After the murky All'Ouverture, a sort of sepia-draped Karelia, comes the delicate pastel-wash fantasy of the Sea Pictures. Klami loved the sea. This work will almost certainly appeal to anyone who already likes the Ravel of Ma Mère l'Oye, the Nielsen of Pan and Syrinx and the Sibelius of The Oceanides. The Deserted Three-Master has a fine swinging tune and Captain Scrapuchinat has a quiet pummelling note-figure that sounds like the distant heart-beat of a steamer. The suite of six movements ends with the so-called 3 Bf (a reference to a windforce point on the Beaufort scale) which is modestly notorious for its unblushing appropriation of a distinctive melodic cell (and one or two other things) from Ravel's Bolero.

The Kalevala Suite grew very gradually, only emerging fully formed in 1943. It is the freshest of works from a composer having the temerity to venture into territory considered the peculiar property of the Master of Järvenpää. It is a Sibelian piece in which pounding Karelian material meets the deliquescent style of The Firebird and to a lesser degree of The Rite of Spring and Petrushka. The tender Cradle Song of Lemminkäinen is rather too sleepily outlined by Segerstam but the remainder of the works go with a swing and gripping sway. Most impressive is the effervescent Sibelian welling sunrise of The Forging of the Sampo which resolves into a metallic eruptive blasting anvil cannonade.

The recordings appear to be digital with the only exception being the Cheremissian Fantasy.

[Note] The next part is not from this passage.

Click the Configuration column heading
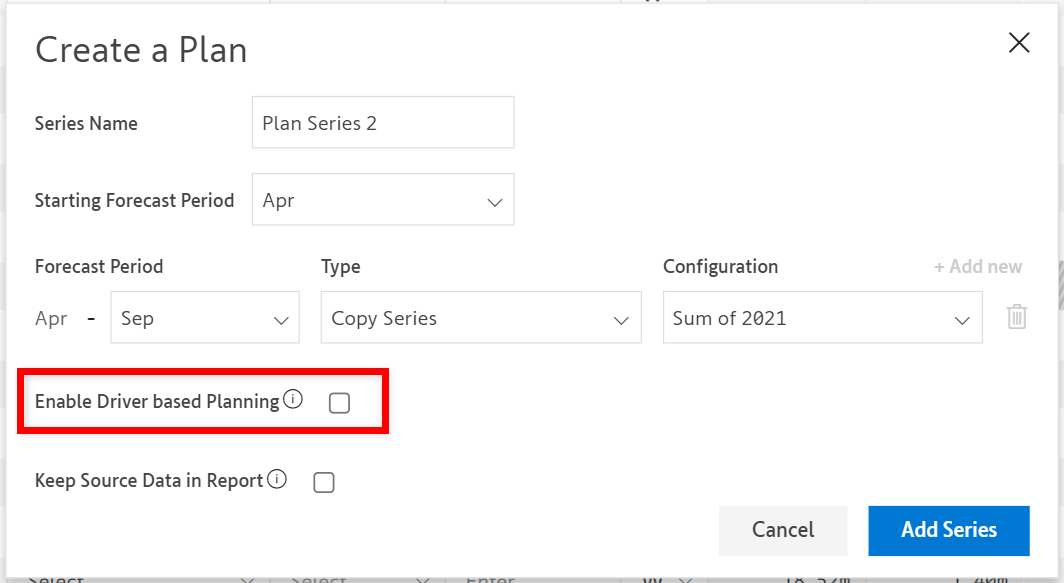The image size is (1064, 583). 720,267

It really is way past time that Finlandia gave a new lease of life to their recording of Psalmus for chorus and orchestra (FACD369). This work in its monumental writing for chorus takes something from Stravinsky in Oedipus Rex and Symphony of Psalms but a lot more from Sibelius's Kullervo.

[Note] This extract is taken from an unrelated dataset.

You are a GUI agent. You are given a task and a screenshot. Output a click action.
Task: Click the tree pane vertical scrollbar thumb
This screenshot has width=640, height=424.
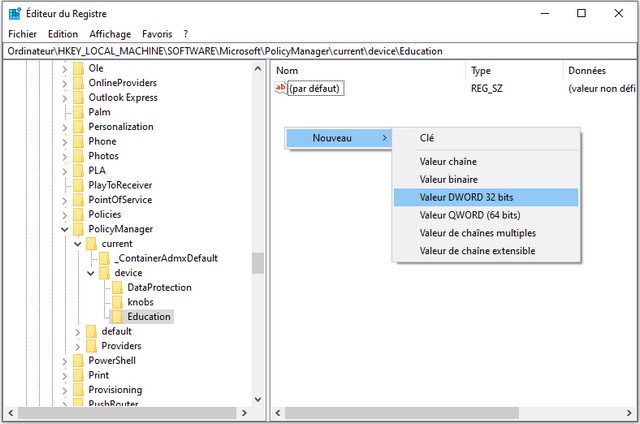(x=257, y=262)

I have never regretted my expensive gamble on Klami back in 1979. I was mooching around the London classical record shops (Harold Moores, Direction Dean Street, HMV etc) with my long-suffering wife and we found ourselves, not by chance, in Gramex, off Soho Square. There in the Finnish music racks was a big gatefold Finlandia LP. Finlandia was not a common label in those days. The recording was of the Panula version of the Kalevala Suite and the Cheremissian Fantasy (yes, the very same that launches CD2 of this set). The LP cover was a strange painting of a naked pubescent girl rising like a goddess from the water. The artist was Aksel Gallen-Kallela whose work adorns so many Sibelius CD sleeves (one of the most instantly memorable being the horseback Kullervo on the front of the EMI recording of the Kullervo Symphony (1971, EMI SLS 807(2); Bournemouth SO/Berglund). I forked out my 2.50. That was a lot of money for us in those days. After that I chased down off-air recordings and copies of rare LPs via friends in the US and elsewhere, Walter Wells, Marc Bernier and Mark Lehman.

The vitality of Arto Noras's playing in the Fantasy already triumphantly affirmed by his advocacy for the Sallinen and Kokkonen cello concertos, is much in evidence in the Cheremissian Fantasy. It is based on Cheremis folk tunes. Although the oldest recording here (approaching three decades) it has vibrant immediacy. The Violin Concerto and the Second Piano Concerto stray between ravel and Shostakovich with the Violin Concerto being the slightly more romantic of the two pieces.

This is the set by which Sibelians and others sympathetic to Scandinavian music should be introduced to the sympathetic melodic strengths and imagination of Uuno Klami.